Reading passage:
——————

Forwarded with permission.

----- Forwarded message from John Klassa <[EMAIL PROTECTED]> -----

From: John Klassa <[EMAIL PROTECTED]>
To: Kragen Javier Sitaker <[EMAIL PROTECTED]>
Subject: Re: wave mechanics in C with SDL


Interesting...  I'd never installed SDL on my MacOS box, so I gave it  
a whirl.

I downloaded SDL-1.2.13.dmg and SDL-devel-1.2.13-extras.dmg, thinking  
I'd need the latter in order to build anything.  Turns out, all you  
need (at least for your example) is SDL proper.

So, from SDL-1.2.13, I copied SDL.framework into /Library/Frameworks,  
then copied the (apparently required) SDLMain.m to /usr/local/lib (for  
lack of a better place).

To build it, I did:

gcc -O5 -fomit-frame-pointer -g \
        -I /Library/Frameworks/SDL.framework/Headers \
        kragen.c /usr/local/lib/SDLMain.m \
        -framework SDL -framework Cocoa -Wall -o kragen

and then ran it.  It worked!  Nice wave effect...

Thanks for sharing!

JK

--
John Klassa | [EMAIL PROTECTED]




On Jan 5, 2008, at 3:37 AM, Kragen Javier Sitaker wrote:

>I wanted to see how much faster I could get in C than in Python.  The
>answer so far is only about five times.
>
>// A simple little wave-mechanics display thing in SDL, by Kragen
>// Javier Sitaker, 2007-12-07 and 08.
>
>// Originally I wrote it in Python with PyGame (49 lines of code), but
>// I was disappointed with how slowly it ran, about 17fps on my
>// PIII-Coppermine-700 at 320x240.  So I thought I'd try writing it in
>// C to see how much faster it was, and much to my surprise, it was
>// only something like 50% faster at 26fps --- although the size
>// penalty was not as bad as I thought, as my first C version is only
>// about 70 lines of code.  And it was fast to write!  It took under
>// an hour.  Let's hear it for SDL!

——————

What you should do: Reproduce the stretch from "To build it, I" through "Thanks for sharing!" in the forwarded email about building the SDL wave program, word for word.

Data provided:
——————

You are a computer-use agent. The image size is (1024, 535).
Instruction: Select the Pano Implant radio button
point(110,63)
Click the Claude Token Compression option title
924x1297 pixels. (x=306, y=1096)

——————

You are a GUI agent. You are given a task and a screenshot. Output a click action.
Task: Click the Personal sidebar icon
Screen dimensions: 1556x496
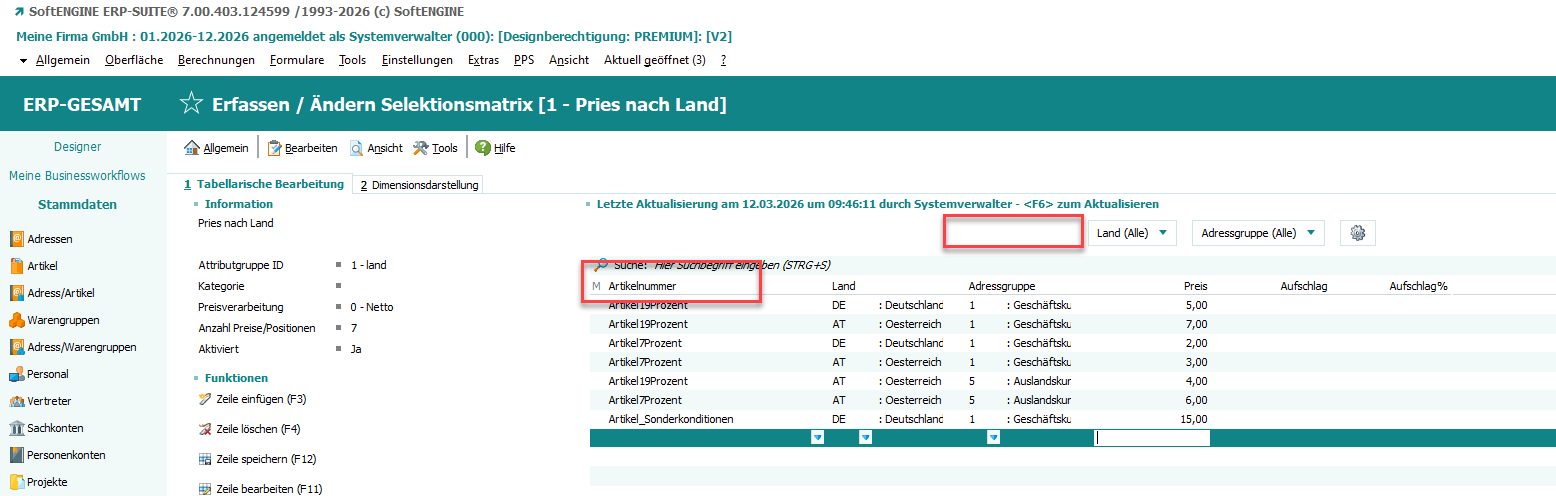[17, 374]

——————

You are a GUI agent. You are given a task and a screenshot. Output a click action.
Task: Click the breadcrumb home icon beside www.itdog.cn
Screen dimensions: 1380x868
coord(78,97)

——————

Right answer:
To build it, I did:

gcc -O5 -fomit-frame-pointer -g \
        -I /Library/Frameworks/SDL.framework/Headers \
        kragen.c /usr/local/lib/SDLMain.m \
        -framework SDL -framework Cocoa -Wall -o kragen

and then ran it.  It worked!  Nice wave effect...

Thanks for sharing!